**Text**

Not to mention the girl burned alive just because she was a Christian in Nigeria, where 39 priests were killed in 2022. She was killed b Muslims after being accused of "blasphemy", the same accusation leveled against European countries nowadays by the Ummah. Her name was Deborah Yakubu. The videos of her show a frightening ferocity, dozens of people attacking her body, setting it on fire and joyfully shouting "Allahu Akbar" onto their mobile phones and social networks.

Not to mention the Christian couple burned alive in a furnace in Pakistan, where there have been massive demonstrations against Sweden in recent days. A pregnant woman, already mother of three children, and her husband, falsely accused of having burned pages of the Koran (always that book, the Koran), attacked by a mob of Muslims and thrown into an oven of a brick factory and burned there. Or in Mali, where 27 Christians were burned alive. Or Isima Kimbugwe, a Christian religious man who was burned alive in Uganda. Burnt alive like priest David Tanko, in Nigeria. Or the 12 Christian children burned alive in Jos, Nigeria. Or the Assyrian woman burned alive in Syria. Also in Jos, Nigeria, Islamic terrorists went to the houses where parents and children had barricaded themselves, set fire to it and let 17 Christians burn alive. Among them Timara, only 4 years old, Bontà 5 years old, Lovina 8 years old.

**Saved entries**
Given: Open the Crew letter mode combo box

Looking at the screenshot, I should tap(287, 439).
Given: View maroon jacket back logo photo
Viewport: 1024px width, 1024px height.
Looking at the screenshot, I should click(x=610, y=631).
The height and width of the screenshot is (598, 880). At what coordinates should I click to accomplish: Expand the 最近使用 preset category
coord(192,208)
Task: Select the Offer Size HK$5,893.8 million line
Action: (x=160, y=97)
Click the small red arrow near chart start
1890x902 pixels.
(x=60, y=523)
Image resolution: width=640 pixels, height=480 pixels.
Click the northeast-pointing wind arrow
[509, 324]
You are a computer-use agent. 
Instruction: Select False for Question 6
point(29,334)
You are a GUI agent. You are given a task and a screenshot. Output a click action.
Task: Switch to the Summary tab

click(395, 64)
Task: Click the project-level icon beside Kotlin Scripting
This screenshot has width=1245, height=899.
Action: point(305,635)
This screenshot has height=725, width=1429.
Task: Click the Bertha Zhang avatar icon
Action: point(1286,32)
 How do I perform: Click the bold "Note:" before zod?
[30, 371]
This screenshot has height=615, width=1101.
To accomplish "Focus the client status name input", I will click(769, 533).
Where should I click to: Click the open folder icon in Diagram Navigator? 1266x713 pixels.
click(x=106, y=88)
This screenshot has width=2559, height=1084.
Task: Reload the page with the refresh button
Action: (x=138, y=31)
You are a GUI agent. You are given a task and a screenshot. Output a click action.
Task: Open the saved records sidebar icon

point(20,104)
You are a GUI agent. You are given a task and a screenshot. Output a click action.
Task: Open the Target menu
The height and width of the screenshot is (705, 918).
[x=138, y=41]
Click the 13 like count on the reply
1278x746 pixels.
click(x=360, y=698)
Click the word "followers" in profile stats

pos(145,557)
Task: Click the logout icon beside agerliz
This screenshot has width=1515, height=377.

**Task objective**
Carry on the text about Christians burned alive, starting right after its last sentence.

**Response area**
A 47-page report by the NGO Open Doors was published in January. “It is absolutely terrifying, my blood literally freezes” writes the Jewish historian Marc Knobel in the latest issue of the Revue des deux mondes. “Open Doors estimates that '312 million Christians are severely persecuted and discriminated against'. It represents 1 in 7 Christians in the world. But, if we look more precisely, this figure equates to 1 in 5 Christians in Africa and 2 in 5 Christians in Asia. Christians are alone and are being murdered, churches and temples are being burned down. All means are used to force them to renounce their faith: owning a Bible is a crime, the celebration of worship is prohibited, churches destroyed, burned, Christians murdered as in Syria, for example…”.

Then Knobel explains: “I am not a Christian, but of the Jewish religion. I can therefore measure what happened to the religious persecutions of which the Jews were victims for two millennia. But, today, I also want to measure rejection, fear, terror. And my fellow Christians who are persecuted all over the world have been forgotten. Why am I talking? Should I shut up? Some may think that the Christian victims counted in this report are just a cold statistic, which leaves them cold overall. Others will be powerless or disillusioned bystanders. In short, a code of silence reigns over this matter. As if the law of silence should be the rule. The mere mention of these religious persecutions seems to make many commentators, secular associations and NGOs uncomfortable, who prefer to remain silent".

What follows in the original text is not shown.